> Working data
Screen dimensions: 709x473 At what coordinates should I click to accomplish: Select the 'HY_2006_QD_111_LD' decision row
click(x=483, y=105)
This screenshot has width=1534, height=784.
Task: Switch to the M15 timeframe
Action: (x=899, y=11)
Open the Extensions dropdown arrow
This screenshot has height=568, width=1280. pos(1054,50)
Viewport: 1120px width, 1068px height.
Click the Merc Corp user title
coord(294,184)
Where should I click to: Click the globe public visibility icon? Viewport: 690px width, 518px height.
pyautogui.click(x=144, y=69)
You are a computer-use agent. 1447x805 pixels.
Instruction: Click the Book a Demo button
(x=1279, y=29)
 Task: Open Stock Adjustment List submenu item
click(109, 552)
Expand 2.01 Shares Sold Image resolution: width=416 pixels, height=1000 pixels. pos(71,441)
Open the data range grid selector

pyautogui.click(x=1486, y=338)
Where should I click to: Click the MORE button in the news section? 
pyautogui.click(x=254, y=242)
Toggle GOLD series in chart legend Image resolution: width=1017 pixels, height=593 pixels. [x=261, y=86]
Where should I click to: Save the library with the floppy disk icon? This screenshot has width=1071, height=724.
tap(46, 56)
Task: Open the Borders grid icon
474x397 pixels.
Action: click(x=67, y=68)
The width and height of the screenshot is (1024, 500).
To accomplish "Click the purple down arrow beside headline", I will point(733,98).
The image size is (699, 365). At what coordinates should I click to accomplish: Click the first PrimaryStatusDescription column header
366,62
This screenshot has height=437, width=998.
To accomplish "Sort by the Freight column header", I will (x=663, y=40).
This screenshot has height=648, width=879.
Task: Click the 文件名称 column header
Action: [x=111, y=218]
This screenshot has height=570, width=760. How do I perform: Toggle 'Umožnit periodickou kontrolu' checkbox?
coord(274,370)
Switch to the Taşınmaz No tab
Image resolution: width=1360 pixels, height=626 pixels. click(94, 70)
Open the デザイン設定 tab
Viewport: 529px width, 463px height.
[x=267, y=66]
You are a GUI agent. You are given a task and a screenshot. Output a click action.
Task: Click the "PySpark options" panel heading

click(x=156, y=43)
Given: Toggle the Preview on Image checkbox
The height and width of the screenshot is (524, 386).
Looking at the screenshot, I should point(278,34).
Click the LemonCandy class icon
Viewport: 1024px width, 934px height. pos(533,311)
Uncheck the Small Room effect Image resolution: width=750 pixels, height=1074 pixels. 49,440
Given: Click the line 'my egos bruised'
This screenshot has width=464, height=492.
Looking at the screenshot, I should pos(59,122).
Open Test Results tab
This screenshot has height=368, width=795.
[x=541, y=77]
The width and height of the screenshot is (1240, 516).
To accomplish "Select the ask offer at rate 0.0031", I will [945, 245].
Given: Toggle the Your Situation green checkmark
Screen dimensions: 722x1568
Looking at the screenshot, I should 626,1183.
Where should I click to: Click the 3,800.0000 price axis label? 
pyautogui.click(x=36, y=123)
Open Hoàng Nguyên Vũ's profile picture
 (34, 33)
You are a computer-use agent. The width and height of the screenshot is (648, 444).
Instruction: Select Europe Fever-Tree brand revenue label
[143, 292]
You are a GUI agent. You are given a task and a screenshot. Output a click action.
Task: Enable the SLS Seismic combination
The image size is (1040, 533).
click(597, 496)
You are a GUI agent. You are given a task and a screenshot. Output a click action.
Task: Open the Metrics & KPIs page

> What to do
Please type the entries above out again exactly.

> Written answer
Screen dimensions: 709x473 At what coordinates should I click to accomplish: Select the 'HY_2006_QD_111_LD' decision row
click(x=483, y=105)
This screenshot has width=1534, height=784.
Task: Switch to the M15 timeframe
Action: (x=899, y=11)
Open the Extensions dropdown arrow
This screenshot has height=568, width=1280. pos(1054,50)
Viewport: 1120px width, 1068px height.
Click the Merc Corp user title
coord(294,184)
Where should I click to: Click the globe public visibility icon? Viewport: 690px width, 518px height.
pyautogui.click(x=144, y=69)
You are a computer-use agent. 1447x805 pixels.
Instruction: Click the Book a Demo button
(x=1279, y=29)
 Task: Open Stock Adjustment List submenu item
click(109, 552)
Expand 2.01 Shares Sold Image resolution: width=416 pixels, height=1000 pixels. pos(71,441)
Open the data range grid selector

pyautogui.click(x=1486, y=338)
Where should I click to: Click the MORE button in the news section? 
pyautogui.click(x=254, y=242)
Toggle GOLD series in chart legend Image resolution: width=1017 pixels, height=593 pixels. [x=261, y=86]
Where should I click to: Save the library with the floppy disk icon? This screenshot has width=1071, height=724.
tap(46, 56)
Task: Open the Borders grid icon
474x397 pixels.
Action: click(x=67, y=68)
The width and height of the screenshot is (1024, 500).
To accomplish "Click the purple down arrow beside headline", I will point(733,98).
The image size is (699, 365). At what coordinates should I click to accomplish: Click the first PrimaryStatusDescription column header
366,62
This screenshot has height=437, width=998.
To accomplish "Sort by the Freight column header", I will (x=663, y=40).
This screenshot has height=648, width=879.
Task: Click the 文件名称 column header
Action: [x=111, y=218]
This screenshot has height=570, width=760. How do I perform: Toggle 'Umožnit periodickou kontrolu' checkbox?
coord(274,370)
Switch to the Taşınmaz No tab
Image resolution: width=1360 pixels, height=626 pixels. click(94, 70)
Open the デザイン設定 tab
Viewport: 529px width, 463px height.
[x=267, y=66]
You are a GUI agent. You are given a task and a screenshot. Output a click action.
Task: Click the "PySpark options" panel heading

click(x=156, y=43)
Given: Toggle the Preview on Image checkbox
The height and width of the screenshot is (524, 386).
Looking at the screenshot, I should point(278,34).
Click the LemonCandy class icon
Viewport: 1024px width, 934px height. pos(533,311)
Uncheck the Small Room effect Image resolution: width=750 pixels, height=1074 pixels. 49,440
Given: Click the line 'my egos bruised'
This screenshot has width=464, height=492.
Looking at the screenshot, I should pos(59,122).
Open Test Results tab
This screenshot has height=368, width=795.
[x=541, y=77]
The width and height of the screenshot is (1240, 516).
To accomplish "Select the ask offer at rate 0.0031", I will [945, 245].
Given: Toggle the Your Situation green checkmark
Screen dimensions: 722x1568
Looking at the screenshot, I should 626,1183.
Where should I click to: Click the 3,800.0000 price axis label? 
pyautogui.click(x=36, y=123)
Open Hoàng Nguyên Vũ's profile picture
 (34, 33)
You are a computer-use agent. The width and height of the screenshot is (648, 444).
Instruction: Select Europe Fever-Tree brand revenue label
[143, 292]
You are a GUI agent. You are given a task and a screenshot. Output a click action.
Task: Enable the SLS Seismic combination
The image size is (1040, 533).
click(597, 496)
You are a GUI agent. You are given a task and a screenshot. Output a click action.
Task: Open the Metrics & KPIs page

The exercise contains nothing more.